-- Start of DATASET CONTENT --
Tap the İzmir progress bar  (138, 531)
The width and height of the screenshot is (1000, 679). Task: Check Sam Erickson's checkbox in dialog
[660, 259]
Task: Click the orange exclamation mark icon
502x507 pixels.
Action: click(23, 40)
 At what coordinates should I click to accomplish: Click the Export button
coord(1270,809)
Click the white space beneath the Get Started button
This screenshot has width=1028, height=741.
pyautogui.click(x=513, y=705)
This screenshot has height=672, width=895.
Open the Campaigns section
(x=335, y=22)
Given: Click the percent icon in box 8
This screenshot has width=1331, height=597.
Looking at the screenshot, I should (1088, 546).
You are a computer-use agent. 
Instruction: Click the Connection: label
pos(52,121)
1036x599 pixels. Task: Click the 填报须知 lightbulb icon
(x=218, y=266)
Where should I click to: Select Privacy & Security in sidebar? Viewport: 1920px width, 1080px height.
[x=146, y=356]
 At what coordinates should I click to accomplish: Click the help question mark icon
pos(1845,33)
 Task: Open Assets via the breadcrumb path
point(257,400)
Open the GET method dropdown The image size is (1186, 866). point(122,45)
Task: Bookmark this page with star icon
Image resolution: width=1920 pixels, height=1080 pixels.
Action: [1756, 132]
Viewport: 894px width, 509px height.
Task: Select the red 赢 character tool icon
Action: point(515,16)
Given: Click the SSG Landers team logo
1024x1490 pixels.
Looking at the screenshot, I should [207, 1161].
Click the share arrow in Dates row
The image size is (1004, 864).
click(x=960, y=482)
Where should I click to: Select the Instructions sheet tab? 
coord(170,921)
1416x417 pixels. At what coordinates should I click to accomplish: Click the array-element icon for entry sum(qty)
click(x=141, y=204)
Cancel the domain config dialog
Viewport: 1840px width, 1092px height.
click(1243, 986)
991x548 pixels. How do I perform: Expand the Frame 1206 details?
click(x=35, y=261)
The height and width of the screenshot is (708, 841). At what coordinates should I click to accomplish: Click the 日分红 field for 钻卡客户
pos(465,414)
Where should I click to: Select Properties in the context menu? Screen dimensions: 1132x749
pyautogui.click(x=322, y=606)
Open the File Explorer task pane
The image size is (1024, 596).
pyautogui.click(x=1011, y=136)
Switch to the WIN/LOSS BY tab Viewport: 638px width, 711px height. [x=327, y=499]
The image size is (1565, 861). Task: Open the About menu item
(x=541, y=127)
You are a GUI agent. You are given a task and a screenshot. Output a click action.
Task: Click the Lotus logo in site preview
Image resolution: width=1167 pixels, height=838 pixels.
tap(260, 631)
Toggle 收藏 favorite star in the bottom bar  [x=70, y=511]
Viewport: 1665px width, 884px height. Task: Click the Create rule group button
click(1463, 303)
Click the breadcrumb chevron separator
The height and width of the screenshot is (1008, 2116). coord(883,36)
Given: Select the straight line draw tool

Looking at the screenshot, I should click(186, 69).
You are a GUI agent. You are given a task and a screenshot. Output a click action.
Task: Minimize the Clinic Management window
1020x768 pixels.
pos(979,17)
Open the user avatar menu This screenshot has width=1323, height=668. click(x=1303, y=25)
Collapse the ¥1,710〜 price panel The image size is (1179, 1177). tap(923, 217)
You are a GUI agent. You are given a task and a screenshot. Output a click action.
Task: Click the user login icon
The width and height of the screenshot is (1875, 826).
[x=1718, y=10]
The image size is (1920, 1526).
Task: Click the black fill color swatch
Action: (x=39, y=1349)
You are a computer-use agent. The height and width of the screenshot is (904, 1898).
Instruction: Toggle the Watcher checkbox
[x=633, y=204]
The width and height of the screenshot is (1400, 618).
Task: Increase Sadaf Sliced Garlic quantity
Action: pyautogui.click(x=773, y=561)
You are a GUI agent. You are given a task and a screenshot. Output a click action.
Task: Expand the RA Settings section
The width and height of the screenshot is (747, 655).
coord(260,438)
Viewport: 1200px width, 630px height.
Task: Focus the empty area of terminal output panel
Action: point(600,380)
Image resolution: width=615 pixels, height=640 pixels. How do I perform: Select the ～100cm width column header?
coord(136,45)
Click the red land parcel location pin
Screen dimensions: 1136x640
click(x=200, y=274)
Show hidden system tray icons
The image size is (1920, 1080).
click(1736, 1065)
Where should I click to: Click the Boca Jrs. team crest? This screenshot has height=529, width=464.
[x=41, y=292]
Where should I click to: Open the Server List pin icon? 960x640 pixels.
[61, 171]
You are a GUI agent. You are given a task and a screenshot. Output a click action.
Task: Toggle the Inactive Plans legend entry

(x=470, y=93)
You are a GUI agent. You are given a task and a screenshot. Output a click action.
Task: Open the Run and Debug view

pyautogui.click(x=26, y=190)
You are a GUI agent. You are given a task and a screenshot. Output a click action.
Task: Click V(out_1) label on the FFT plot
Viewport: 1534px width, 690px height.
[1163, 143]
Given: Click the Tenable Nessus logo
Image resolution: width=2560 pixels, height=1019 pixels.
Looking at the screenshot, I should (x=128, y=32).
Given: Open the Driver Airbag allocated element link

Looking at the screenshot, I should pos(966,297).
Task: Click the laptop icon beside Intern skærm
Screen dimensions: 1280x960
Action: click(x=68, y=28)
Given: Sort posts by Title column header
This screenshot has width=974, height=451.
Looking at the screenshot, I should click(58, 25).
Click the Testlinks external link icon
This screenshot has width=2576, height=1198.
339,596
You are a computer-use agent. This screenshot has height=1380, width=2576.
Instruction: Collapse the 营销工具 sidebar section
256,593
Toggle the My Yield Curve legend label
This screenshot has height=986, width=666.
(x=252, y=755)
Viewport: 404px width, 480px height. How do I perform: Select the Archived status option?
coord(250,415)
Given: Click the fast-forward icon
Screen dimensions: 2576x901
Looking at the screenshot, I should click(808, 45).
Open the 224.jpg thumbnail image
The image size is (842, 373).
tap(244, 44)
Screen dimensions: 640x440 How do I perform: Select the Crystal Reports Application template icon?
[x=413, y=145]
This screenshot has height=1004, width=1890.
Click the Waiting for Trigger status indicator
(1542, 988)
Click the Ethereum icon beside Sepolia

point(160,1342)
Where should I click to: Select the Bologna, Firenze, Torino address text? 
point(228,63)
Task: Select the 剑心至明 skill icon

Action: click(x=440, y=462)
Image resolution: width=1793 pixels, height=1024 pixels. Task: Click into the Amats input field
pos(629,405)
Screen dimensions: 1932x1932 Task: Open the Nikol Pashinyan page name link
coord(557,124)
-- End of DATASET CONTENT --
■ TASK DETAILS:
Reproduce word for word everything from the beginning of the records down to and including the line that contains "pyautogui.click(x=1011, y=136)".

■ EXERCISE OUTPUT:
Tap the İzmir progress bar  (138, 531)
The width and height of the screenshot is (1000, 679). Task: Check Sam Erickson's checkbox in dialog
[660, 259]
Task: Click the orange exclamation mark icon
502x507 pixels.
Action: click(23, 40)
 At what coordinates should I click to accomplish: Click the Export button
coord(1270,809)
Click the white space beneath the Get Started button
This screenshot has width=1028, height=741.
pyautogui.click(x=513, y=705)
This screenshot has height=672, width=895.
Open the Campaigns section
(x=335, y=22)
Given: Click the percent icon in box 8
This screenshot has width=1331, height=597.
Looking at the screenshot, I should (1088, 546).
You are a computer-use agent. 
Instruction: Click the Connection: label
pos(52,121)
1036x599 pixels. Task: Click the 填报须知 lightbulb icon
(x=218, y=266)
Where should I click to: Select Privacy & Security in sidebar? Viewport: 1920px width, 1080px height.
[x=146, y=356]
 At what coordinates should I click to accomplish: Click the help question mark icon
pos(1845,33)
 Task: Open Assets via the breadcrumb path
point(257,400)
Open the GET method dropdown The image size is (1186, 866). point(122,45)
Task: Bookmark this page with star icon
Image resolution: width=1920 pixels, height=1080 pixels.
Action: [1756, 132]
Viewport: 894px width, 509px height.
Task: Select the red 赢 character tool icon
Action: point(515,16)
Given: Click the SSG Landers team logo
1024x1490 pixels.
Looking at the screenshot, I should [207, 1161].
Click the share arrow in Dates row
The image size is (1004, 864).
click(x=960, y=482)
Where should I click to: Select the Instructions sheet tab? 
coord(170,921)
1416x417 pixels. At what coordinates should I click to accomplish: Click the array-element icon for entry sum(qty)
click(x=141, y=204)
Cancel the domain config dialog
Viewport: 1840px width, 1092px height.
click(1243, 986)
991x548 pixels. How do I perform: Expand the Frame 1206 details?
click(x=35, y=261)
The height and width of the screenshot is (708, 841). At what coordinates should I click to accomplish: Click the 日分红 field for 钻卡客户
pos(465,414)
Where should I click to: Select Properties in the context menu? Screen dimensions: 1132x749
pyautogui.click(x=322, y=606)
Open the File Explorer task pane
The image size is (1024, 596).
pyautogui.click(x=1011, y=136)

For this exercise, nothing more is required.